Avery P J
Department of Statistics, University of Newcastle upon Tyne, England.
J Mol Evol. 1987;26(4):335-40. doi: 10.1007/BF02101152.
In order to examine whether certain short DNA sequences (putative splice signals) occurred in a certain region of an intron more often than would be expected by chance, intron data were examined to see what structure they took. There were significant departures from equal nucleotide frequency, and successive nucleotides clearly did not occur independently in the rat and mouse introns examined. The nonindependence was mainly due to a CG shortage and a less marked TA shortage. However the pairwise frequencies explained almost all the variability in triplet frequencies in the data and so the data could be approximately modeled by using nucleotide frequencies conditional on what the previous nucleotide was. Some coding DNA was also examined and the pairs in second and third positions, and third and first positions in a codon, showed similar departures from independence to those of the intron data. Using the probability model derived for intron data, expected frequencies of putative signals were derived and compared with the observed frequencies.

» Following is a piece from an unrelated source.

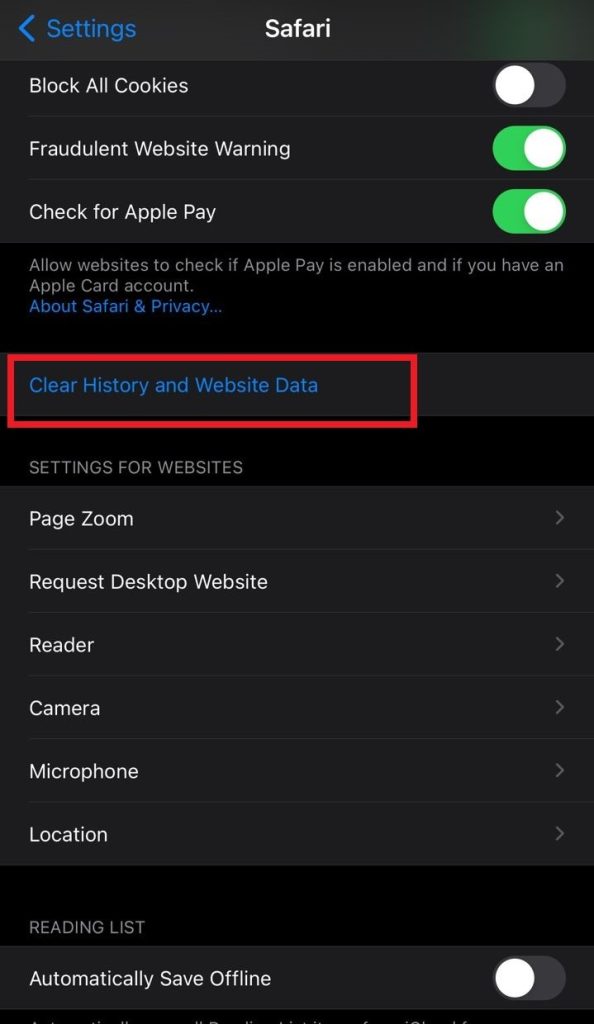The height and width of the screenshot is (1024, 594).
Task: Toggle Automatically Save Offline switch
Action: pyautogui.click(x=529, y=978)
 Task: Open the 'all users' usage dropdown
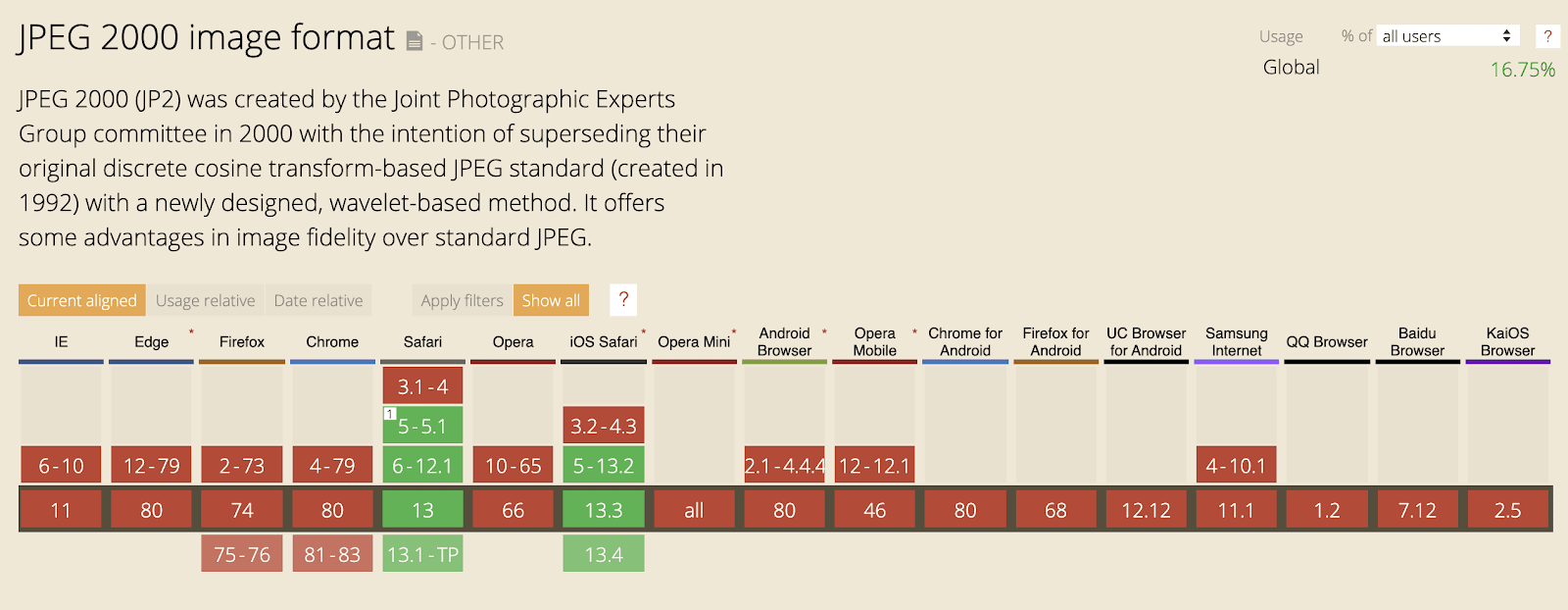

为了检验某些短DNA序列(假定的剪接信号)在一个内含子的特定区域出现的频率是否高于随机预期,对内含子数据进行了检查,以了解它们呈现何种结构。核苷酸频率并不相等,在所检查的大鼠和小鼠内含子中,连续的核苷酸显然并非独立出现。这种非独立性主要是由于CG短缺以及不太明显的TA短缺。然而,成对频率几乎解释了数据中三联体频率的所有变异性,因此可以通过以前一个核苷酸为条件的核苷酸频率来近似模拟数据。还检查了一些编码DNA,密码子中第二和第三位以及第三和第一位的碱基对,显示出与内含子数据类似的偏离独立性的情况。利用从内含子数据推导的概率模型,得出假定信号的预期频率,并与观察频率进行比较。